Hungary’s House Speaker László Kövér held talks in Peru. Yesterday he inaugurated a memorial plaque dedicated to “the innocent victims of Hungary’s 1956 revolution and freedom fight”, parliament’s press office told MTI on Sunday.
House Speaker Kövér held talks with Peruvian Prime Minister Cezar Villanueva, Foreign Minister Nestor Popolizio and other officials in Lima on Friday.
Kövér, who is on an official tour to Colombia, Ecuador and Peru to strengthen Hungary’s ties with the region, said that Peru’s large population and dynamically growing market offer excellent opportunities to Hungary.

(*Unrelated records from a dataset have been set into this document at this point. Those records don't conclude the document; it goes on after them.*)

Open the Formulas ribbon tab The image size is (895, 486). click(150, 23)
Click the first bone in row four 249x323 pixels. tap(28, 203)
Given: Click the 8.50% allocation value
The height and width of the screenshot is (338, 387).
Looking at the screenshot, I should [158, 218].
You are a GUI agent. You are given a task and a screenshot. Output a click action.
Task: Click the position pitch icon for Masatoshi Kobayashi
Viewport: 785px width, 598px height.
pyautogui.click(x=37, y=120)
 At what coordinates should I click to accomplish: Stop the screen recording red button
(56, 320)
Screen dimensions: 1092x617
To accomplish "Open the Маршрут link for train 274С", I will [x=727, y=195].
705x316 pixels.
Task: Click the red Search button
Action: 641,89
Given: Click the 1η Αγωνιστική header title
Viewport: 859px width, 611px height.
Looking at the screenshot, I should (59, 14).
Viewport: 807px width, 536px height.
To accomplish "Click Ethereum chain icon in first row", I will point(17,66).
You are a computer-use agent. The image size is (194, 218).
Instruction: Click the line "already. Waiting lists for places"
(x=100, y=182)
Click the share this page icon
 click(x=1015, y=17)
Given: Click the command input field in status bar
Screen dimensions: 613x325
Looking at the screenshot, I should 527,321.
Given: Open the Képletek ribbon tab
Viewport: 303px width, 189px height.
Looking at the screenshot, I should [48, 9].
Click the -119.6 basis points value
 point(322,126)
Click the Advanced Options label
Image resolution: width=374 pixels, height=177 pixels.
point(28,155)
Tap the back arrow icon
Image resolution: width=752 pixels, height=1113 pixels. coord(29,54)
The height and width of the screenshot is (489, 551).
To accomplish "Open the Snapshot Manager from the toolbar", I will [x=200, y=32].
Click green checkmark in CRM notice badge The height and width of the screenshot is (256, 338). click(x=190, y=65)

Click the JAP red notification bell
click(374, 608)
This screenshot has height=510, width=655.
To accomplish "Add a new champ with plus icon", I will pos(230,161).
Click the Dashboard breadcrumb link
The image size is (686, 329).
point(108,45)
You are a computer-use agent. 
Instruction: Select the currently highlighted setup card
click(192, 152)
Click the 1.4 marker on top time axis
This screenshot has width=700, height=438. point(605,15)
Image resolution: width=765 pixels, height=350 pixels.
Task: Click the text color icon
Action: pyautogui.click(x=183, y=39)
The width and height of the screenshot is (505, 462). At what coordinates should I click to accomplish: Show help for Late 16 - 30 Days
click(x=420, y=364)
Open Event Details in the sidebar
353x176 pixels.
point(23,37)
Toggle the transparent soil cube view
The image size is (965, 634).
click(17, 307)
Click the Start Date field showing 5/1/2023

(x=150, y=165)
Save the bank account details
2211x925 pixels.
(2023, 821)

Kövér and Villanueva agreed that the recent reopening the Hungarian embassy in Peru and the Peruvian one in Hungary has boosted political, economic, cultural, educational and technological cooperation. Trade has also benefited, they said.
Kövér and Popolizio said that the two countries’ agreement on eliminating double taxation created more predictable conditions for Hungarian and Peruvian businesses. They agreed that due to its geographical location and traditions Hungary had amassed considerable knowledge in flood protection and water management, which could help Peru face the challenges of climate change.
Hungarian pharma firm Gedeon Richter is also present on the Peruvian market,
Kövér noted, asking the Peruvian authorities to raise Hungary’s health safety rating to allow the company a larger share “in protecting the health of Peruvian citizens”.
Kövér also met the deputy head of Congress, Segundo Tapia, and the head of the foreign affairs committee, Luis Galarreta.
Addressing the 1956 ceremony, Kövér said
the plaque also paid tribute to the Peruvian people’s solidarity with the Hungarian people “who started an armed revolt for their freedom against the world’s most terrible power, the godless and inhuman communist Soviet Union.”
The speaker stressed that the two nations are connected by a multitude of strong ties, including their common western Christian culture.
Kövér presented a Gold Cross of Merit to Catholic priest Tibor Széles. The high honour was granted him by Hungarian President János Áder in recognition of his efforts to help members of Peru’s Hungarian community keep their national identity.